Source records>
>>>>

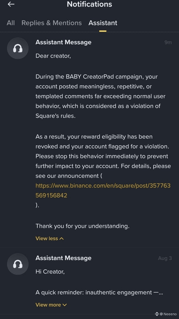
Task: Select the Assistant tab
Action: coord(103,23)
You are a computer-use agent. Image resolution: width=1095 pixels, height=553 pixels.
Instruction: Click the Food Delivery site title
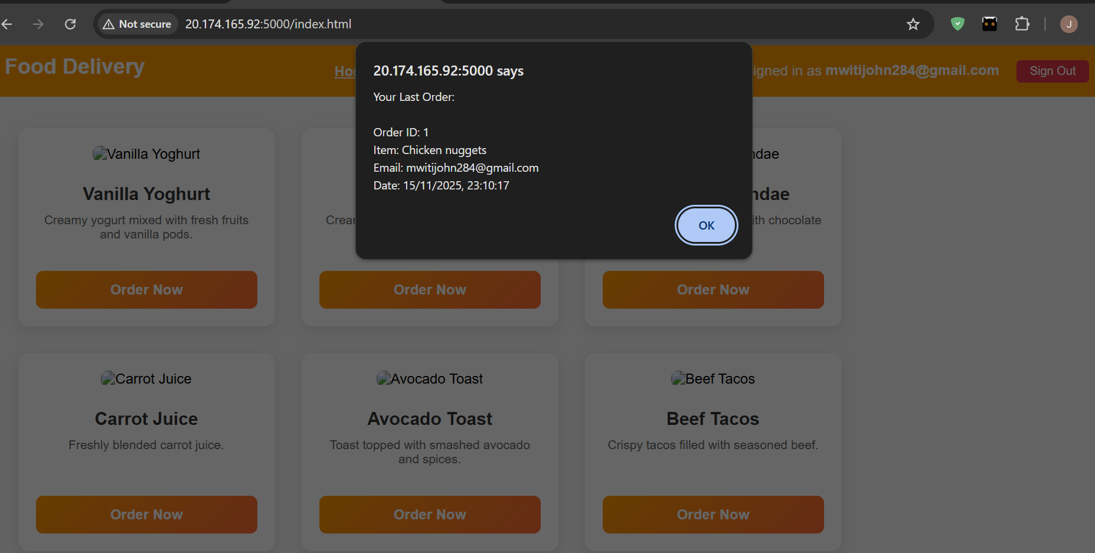pos(75,67)
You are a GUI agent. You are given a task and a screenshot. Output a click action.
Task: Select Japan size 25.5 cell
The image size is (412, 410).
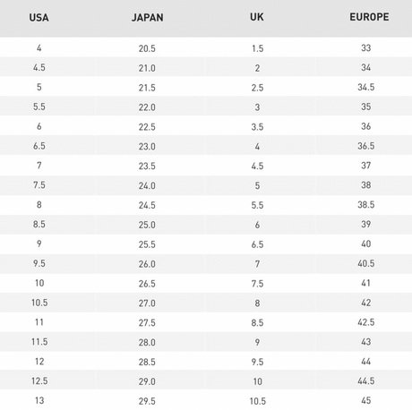tap(147, 244)
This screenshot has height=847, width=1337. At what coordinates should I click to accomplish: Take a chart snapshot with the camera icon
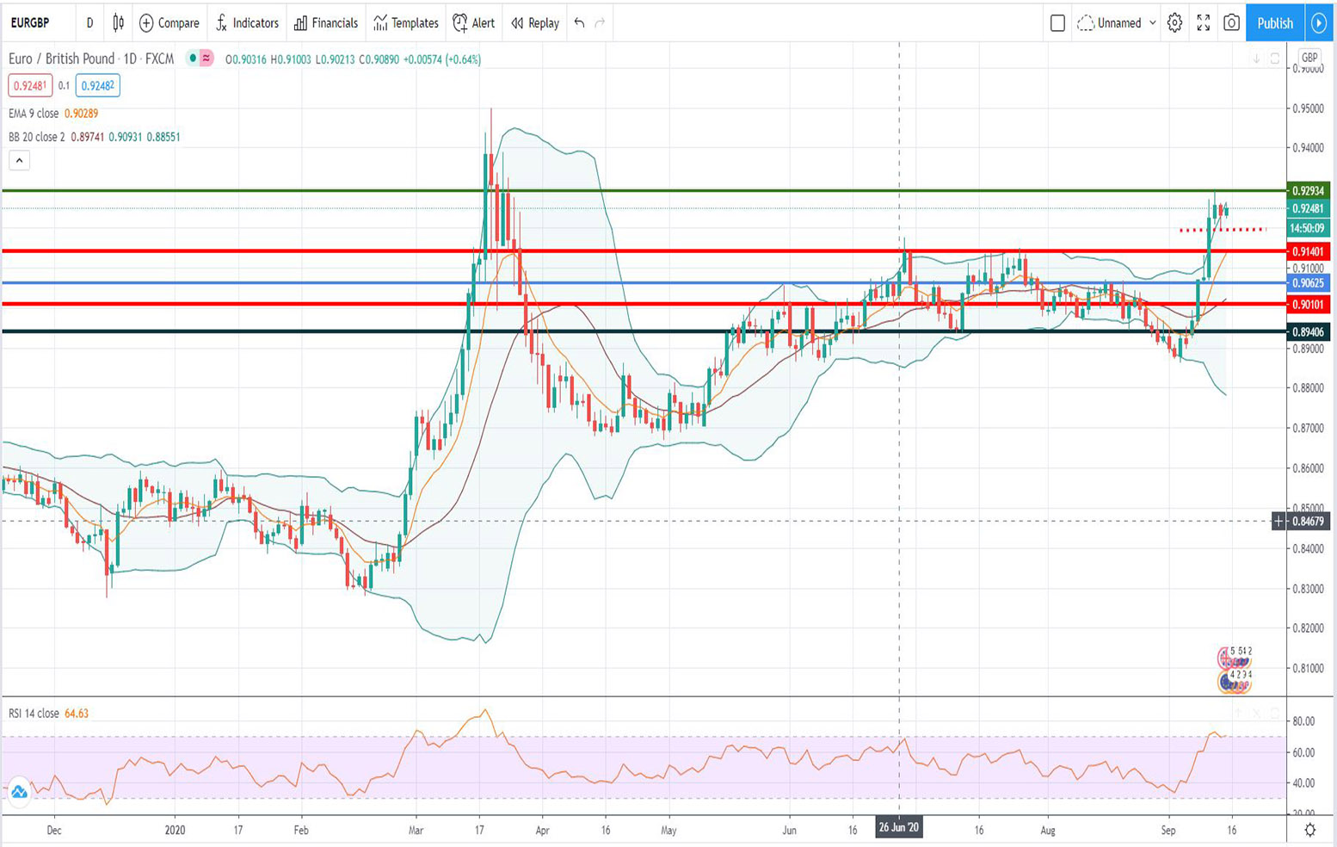1230,23
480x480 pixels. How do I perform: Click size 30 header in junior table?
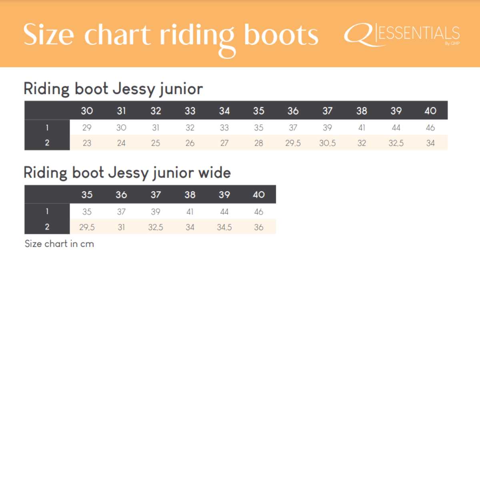point(87,111)
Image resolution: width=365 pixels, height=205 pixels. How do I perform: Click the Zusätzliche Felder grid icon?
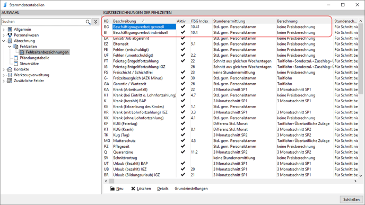pyautogui.click(x=10, y=81)
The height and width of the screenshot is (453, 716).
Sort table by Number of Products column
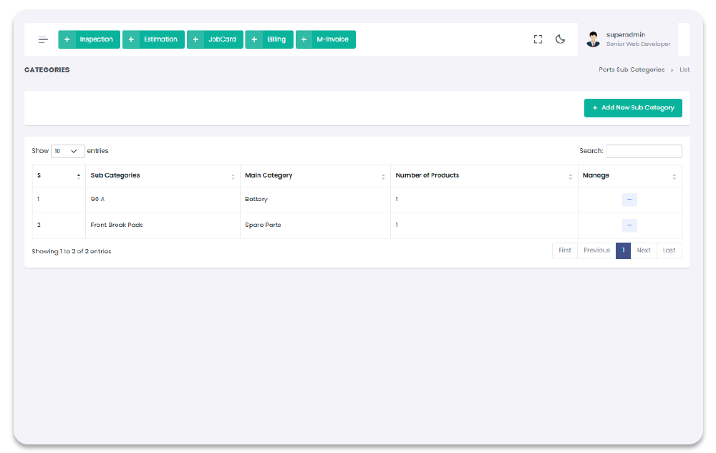tap(483, 176)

<<<<

What is required> Print every line of the data above word for word, leaving out the pictures.

The solution>
Task: Select the Assistant tab
Action: coord(103,23)
You are a computer-use agent. Image resolution: width=1095 pixels, height=553 pixels.
Instruction: Click the Food Delivery site title
pos(75,67)
You are a GUI agent. You are given a task and a screenshot. Output a click action.
Task: Select Japan size 25.5 cell
The image size is (412, 410).
tap(147, 244)
This screenshot has height=847, width=1337. At what coordinates should I click to accomplish: Take a chart snapshot with the camera icon
1230,23
480x480 pixels. How do I perform: Click size 30 header in junior table?
point(87,111)
Image resolution: width=365 pixels, height=205 pixels. How do I perform: Click the Zusätzliche Felder grid icon?
pyautogui.click(x=10, y=81)
The height and width of the screenshot is (453, 716).
Sort table by Number of Products column
tap(483, 176)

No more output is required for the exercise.